Roads change. Traffic can grind to a halt. Long-term construction projects seem to drag on for months. The route that felt obvious 2 years ago might not work the way you think it will. Traffic doesn’t build slowly in these situations. It stacks up fast.
What if the emergency is coming from the exact direction you’re planning to drive? Or what if you are in an area with only one road in and out? Most of us have options in several directions but rarely think about all of them.
Think about the last time you drove these roads. Not just passing through on the way to somewhere else but driving it with the thought "this is how we might have to leave this area."
For most people, that answer is never.
We build mental maps of our neighborhoods and surrounding areas over years of casual driving. But those maps don't automatically update when a bridge gets weight-restricted after a flood, when a road gets closed for a long-term construction, or when a neighborhood on your usual path has changed enough to create a huge bottleneck at the worst possible time.
Your brain is still referencing the memory map.
Don't Count on Your Phone to Figure It Out
Many people assume their phone's navigation apps like Google Maps, Waze, or Apple Maps will simply reroute them around any problems. These can be helpful during normal traffic, but their reliability drops during a major storm or emergency.
Flooding, debris, downed power lines, and sudden road closures can change faster than the apps can keep up. Crowdsourced reports may be delayed or incomplete, and cell service often becomes spotty or unavailable exactly when you need it most.
There's also the scenario nobody plans for. A dropped phone, a cracked screen, a dead battery. Emergencies are exactly when those things happen. If your route and your destination only exist in your maps app, a paper copy tucked in the glove box is cheap insurance.
A Wrinkle Most Drivers Have Never Seen
There's also a less obvious challenge: during major emergencies, local authorities sometimes set up contraflow lanes (reversing lanes to move traffic out faster). Lanes you’ve driven your whole life suddenly run the opposite way.

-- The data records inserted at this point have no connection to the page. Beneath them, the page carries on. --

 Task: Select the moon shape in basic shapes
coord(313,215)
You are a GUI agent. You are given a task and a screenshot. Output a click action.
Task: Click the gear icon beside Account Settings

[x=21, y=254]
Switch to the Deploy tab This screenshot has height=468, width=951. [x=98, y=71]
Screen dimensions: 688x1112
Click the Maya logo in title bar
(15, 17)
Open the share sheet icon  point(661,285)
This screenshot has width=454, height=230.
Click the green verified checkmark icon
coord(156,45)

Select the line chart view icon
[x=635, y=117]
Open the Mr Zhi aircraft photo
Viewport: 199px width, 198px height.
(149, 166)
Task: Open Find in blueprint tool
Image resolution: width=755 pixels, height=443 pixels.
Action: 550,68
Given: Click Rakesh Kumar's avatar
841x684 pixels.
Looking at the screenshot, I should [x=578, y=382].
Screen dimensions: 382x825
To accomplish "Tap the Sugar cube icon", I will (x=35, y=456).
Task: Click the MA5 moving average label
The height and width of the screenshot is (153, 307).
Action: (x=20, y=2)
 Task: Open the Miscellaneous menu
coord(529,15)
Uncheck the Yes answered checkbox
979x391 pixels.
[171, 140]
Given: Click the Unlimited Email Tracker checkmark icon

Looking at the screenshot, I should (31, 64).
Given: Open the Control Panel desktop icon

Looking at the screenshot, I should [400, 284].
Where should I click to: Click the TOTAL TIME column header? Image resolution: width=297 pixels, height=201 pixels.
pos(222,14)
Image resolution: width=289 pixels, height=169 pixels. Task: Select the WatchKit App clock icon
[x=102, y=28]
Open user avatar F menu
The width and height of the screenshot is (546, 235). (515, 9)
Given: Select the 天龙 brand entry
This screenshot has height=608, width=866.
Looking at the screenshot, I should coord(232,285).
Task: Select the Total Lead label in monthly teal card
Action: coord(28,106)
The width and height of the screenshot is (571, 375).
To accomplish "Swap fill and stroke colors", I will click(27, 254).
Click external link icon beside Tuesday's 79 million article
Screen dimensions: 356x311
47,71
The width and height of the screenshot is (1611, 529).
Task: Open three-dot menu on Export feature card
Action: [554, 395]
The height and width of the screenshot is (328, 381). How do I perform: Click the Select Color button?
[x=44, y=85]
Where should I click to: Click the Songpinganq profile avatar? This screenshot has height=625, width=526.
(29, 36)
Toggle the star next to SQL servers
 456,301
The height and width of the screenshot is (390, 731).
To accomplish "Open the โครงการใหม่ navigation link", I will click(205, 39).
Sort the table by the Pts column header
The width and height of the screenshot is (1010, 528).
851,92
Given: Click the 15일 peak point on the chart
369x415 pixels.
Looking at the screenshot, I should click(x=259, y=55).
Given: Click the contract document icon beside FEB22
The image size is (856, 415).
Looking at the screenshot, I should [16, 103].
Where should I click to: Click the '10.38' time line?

Knowing it might happen, and roughly how it works, is the kind of thing that keeps a stressful situation from becoming a dangerous one.
“Where is Everyone?”
A lot of evacuation thinking assumes everyone starts at home. On a typical weekday, your family probably isn't all together. You might be at work, the kids at school, and your spouse across town. The route that works from home could look completely different if you need to swing by the office or school first.
Have you thought through that version of the trip? Do your kids know the plan if phones aren't working and they can't reach you right away? Do they know an alternate way to get there? These are practical details that make a plan actually work instead of just existing in theory. A simple family meeting point and a backup route can make the difference.
The Afternoon Test
Here's what a real readiness check looks like for this, and it's not dramatic. Once a year, drive your primary route. Not on your phone, not on autopilot. Actually pay attention to what is happening in these areas.
Notice the bridges. Notice where construction has changed things. Notice the bottlenecks, the school zones, the railroad crossings where things might slow you down. Then think about whether there's a secondary route you could take if your first one was blocked.
That's it. A 30-minute drive once a year. Most of the time, you'll find your route is still solid. But every so often you'll notice something important and you'll be glad you flagged it long before an emergency.
This doesn't have to feel like homework. A Sunday drive through the neighborhoods around you is actually a low-key way to get familiar with alternate routes before you ever need them.
A simple goal: have two ways out in opposite directions. If one is blocked, you’re not stuck guessing.
Even if you don't make this drive, have the conversation. What would we do if this route was blocked? What's Plan B?
The families that handle emergencies well are the ones who thought through the small details ahead of time, when there was no pressure to do so.